- Short exercise A: In the MathML transfer passage, what character encoding is assumed when neither a byte-order mark nor an encoding is given?
- Short exercise B: Reproduce the MathML transfer passage between "7.2.2 Recommended Behaviours" and "the Content MathML.", inclusive.
- Short exercise C: According to the MathML transfer passage, why must a transferred instance declare the MathML namespace on its root math element?

To summarize the two negotiation mechanisms, we shall, here, be talking of flavors, each having a name (a character string) and a content (a stream of binary data), which are exported.

7.2.1 Basic Flavors' Names and Contents

MathML contains two distinct vocabularies: one for encoding mathematical semantics called Chapter 4 Content Markup and one for encoding visual presentation called Chapter 3 Presentation Markup. Some MathML-aware applications import and export only one of these vocabularies, while other may be capable of producing and consuming both. Consequently, we propose three distinct MathML flavors:

Flavor Name Description
MathML Content Instance contains content MathML markup only
MathML Presentation Instance contains presentation MathML markup only
MathML Any well-formed MathML instance presentation markup, content markup, or a mixture of the two is allowed

Note that Content MathML, Presentation MathML and MathML are the exact strings that should be used to describe the flavors described above. On operating systems that allow such, applications should register such names (e.g. Windows' RegisterClipboardFormat).

When transferring MathML, for example when placing it within a clipboard, an application MUST ensure the content is a well-formed XML instance of a MathML schema. Specifically:

  1. The instance MUST begin with a XML processing instruction, e.g. <?xml version="1.0">

  2. The instance MUST contain exactly one root math element.

  3. Since MathML is frequently embedded within other XML document types, the instance MUST declare the MathML namespace on the root math element. In addition, the instance SHOULD use a schemaLocation attribute on the math element to indicate the location of MathML schema documents against which the instance is valid. Note that the presence of the schemaLocation attribute does not require a consumer of the MathML instance to obtain or use the cited schema documents.

  4. The instance MUST use numeric character references (e.g. &#x03b1;) rather than character entity names (e.g. &alpha;) for greater interoperability.

  5. The character encoding for the instance MUST be either specified in the XML header, UTF-16, or UTF-8. UTF-16-encoded data MUST begin with a byte-order mark (BOM). If no BOM or encoding is given, the character encoding will be assumed to be UTF-8.

7.2.2 Recommended Behaviours when Transferring

Applications that transfer MathML SHOULD adhere to the following conventions:

  1. Applications that have pure presentation markup and/or pure content markup versions of an expression SHOULD offer as many of these two flavors as are available.

  2. When both presentation and content are exported, recipients should consider it equivalent to a single MathML instance in which presentation and content are combined at the top level using MathML's semantics element (see Section 5.5.1 Top-level Parallel Markup). (TODO: issue: in DnD you can't read several, at least in java) The order between flavors determines whether presentation wraps content, or vice-versa. Usually, Presentation MathML should be offered first so that it wraps the Content MathML.

  3. When an application has a mixed presentation and content version in addition to pure presentation and/or content versions, it should export the mixed versionafter the pure presentation and/or content markup versions, and mark it as the generic MathML flavor.

  4. When an application cannot produce pure presentation and/or content markup versions, or cannot determine whether MathML data is pure presentation or content markup (e.g. data being passed through from a third application,) it should export only one version marked as the generic MathML flavor.

  5. An application that only has pure presentation and/or content markup versions of an expression available SHOULD NOT export a second copy of the data marked as the generic MathML flavor.

- Excerpted data:
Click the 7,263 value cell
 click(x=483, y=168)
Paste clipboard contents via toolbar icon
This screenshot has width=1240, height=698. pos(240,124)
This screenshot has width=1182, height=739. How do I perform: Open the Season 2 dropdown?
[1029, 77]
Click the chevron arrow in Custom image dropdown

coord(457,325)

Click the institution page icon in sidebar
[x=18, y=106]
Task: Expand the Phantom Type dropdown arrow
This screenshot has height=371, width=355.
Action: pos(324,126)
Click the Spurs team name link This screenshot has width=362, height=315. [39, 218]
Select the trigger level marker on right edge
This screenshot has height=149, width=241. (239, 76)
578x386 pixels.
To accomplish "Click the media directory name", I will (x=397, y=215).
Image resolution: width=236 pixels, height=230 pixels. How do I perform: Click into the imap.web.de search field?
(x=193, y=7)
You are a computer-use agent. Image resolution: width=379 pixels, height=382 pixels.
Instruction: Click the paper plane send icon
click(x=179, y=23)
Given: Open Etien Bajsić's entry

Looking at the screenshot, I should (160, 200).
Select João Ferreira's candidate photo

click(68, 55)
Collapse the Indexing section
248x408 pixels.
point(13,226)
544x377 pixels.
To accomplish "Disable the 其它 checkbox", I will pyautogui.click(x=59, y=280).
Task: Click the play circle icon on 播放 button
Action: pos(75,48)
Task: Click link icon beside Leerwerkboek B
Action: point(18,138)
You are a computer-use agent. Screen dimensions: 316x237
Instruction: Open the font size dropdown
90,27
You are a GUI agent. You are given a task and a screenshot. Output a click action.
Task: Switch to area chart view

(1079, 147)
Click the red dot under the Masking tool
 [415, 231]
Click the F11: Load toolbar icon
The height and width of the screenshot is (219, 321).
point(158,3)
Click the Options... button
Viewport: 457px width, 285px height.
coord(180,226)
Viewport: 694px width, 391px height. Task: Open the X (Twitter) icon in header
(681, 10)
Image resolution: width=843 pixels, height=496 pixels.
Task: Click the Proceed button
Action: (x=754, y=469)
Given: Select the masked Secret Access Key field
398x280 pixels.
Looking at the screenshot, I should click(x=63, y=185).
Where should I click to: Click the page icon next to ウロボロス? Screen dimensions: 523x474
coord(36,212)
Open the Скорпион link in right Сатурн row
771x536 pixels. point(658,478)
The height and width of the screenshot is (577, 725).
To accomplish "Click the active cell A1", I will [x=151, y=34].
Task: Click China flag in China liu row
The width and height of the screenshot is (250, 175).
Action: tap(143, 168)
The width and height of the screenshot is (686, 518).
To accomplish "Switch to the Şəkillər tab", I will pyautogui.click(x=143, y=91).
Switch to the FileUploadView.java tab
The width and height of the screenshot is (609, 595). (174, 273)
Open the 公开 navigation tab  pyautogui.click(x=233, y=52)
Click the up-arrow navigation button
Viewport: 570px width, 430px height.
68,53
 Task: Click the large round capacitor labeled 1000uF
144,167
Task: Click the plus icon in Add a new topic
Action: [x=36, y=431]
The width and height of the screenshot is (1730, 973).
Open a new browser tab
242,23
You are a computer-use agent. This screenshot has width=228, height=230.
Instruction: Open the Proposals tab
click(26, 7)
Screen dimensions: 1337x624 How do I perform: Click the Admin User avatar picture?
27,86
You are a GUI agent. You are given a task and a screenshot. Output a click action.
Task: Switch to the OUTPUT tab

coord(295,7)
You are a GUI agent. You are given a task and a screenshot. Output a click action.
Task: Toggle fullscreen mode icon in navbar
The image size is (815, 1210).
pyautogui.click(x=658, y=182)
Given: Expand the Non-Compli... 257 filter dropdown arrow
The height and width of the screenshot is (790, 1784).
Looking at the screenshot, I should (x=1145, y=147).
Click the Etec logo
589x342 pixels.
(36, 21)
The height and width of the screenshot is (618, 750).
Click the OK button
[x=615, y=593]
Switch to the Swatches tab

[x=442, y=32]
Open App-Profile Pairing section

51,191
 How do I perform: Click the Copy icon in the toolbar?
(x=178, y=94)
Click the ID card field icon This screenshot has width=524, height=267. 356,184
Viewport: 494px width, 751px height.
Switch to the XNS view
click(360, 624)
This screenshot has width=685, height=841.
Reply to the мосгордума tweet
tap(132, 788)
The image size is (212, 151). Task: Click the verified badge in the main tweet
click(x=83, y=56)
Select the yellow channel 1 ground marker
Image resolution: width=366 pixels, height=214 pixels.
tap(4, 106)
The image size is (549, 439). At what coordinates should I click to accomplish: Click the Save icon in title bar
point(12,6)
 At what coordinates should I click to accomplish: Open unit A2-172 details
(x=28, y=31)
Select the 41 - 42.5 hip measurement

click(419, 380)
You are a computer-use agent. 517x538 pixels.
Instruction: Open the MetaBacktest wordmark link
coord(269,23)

- Written answer A: UTF-8.

- Written answer B:
7.2.2 Recommended Behaviours when Transferring

Applications that transfer MathML SHOULD adhere to the following conventions:

  1. Applications that have pure presentation markup and/or pure content markup versions of an expression SHOULD offer as many of these two flavors as are available.

  2. When both presentation and content are exported, recipients should consider it equivalent to a single MathML instance in which presentation and content are combined at the top level using MathML's semantics element (see Section 5.5.1 Top-level Parallel Markup). (TODO: issue: in DnD you can't read several, at least in java) The order between flavors determines whether presentation wraps content, or vice-versa. Usually, Presentation MathML should be offered first so that it wraps the Content MathML.

- Written answer C: The instance must declare the MathML namespace on the root math element because MathML is frequently embedded within other XML document types.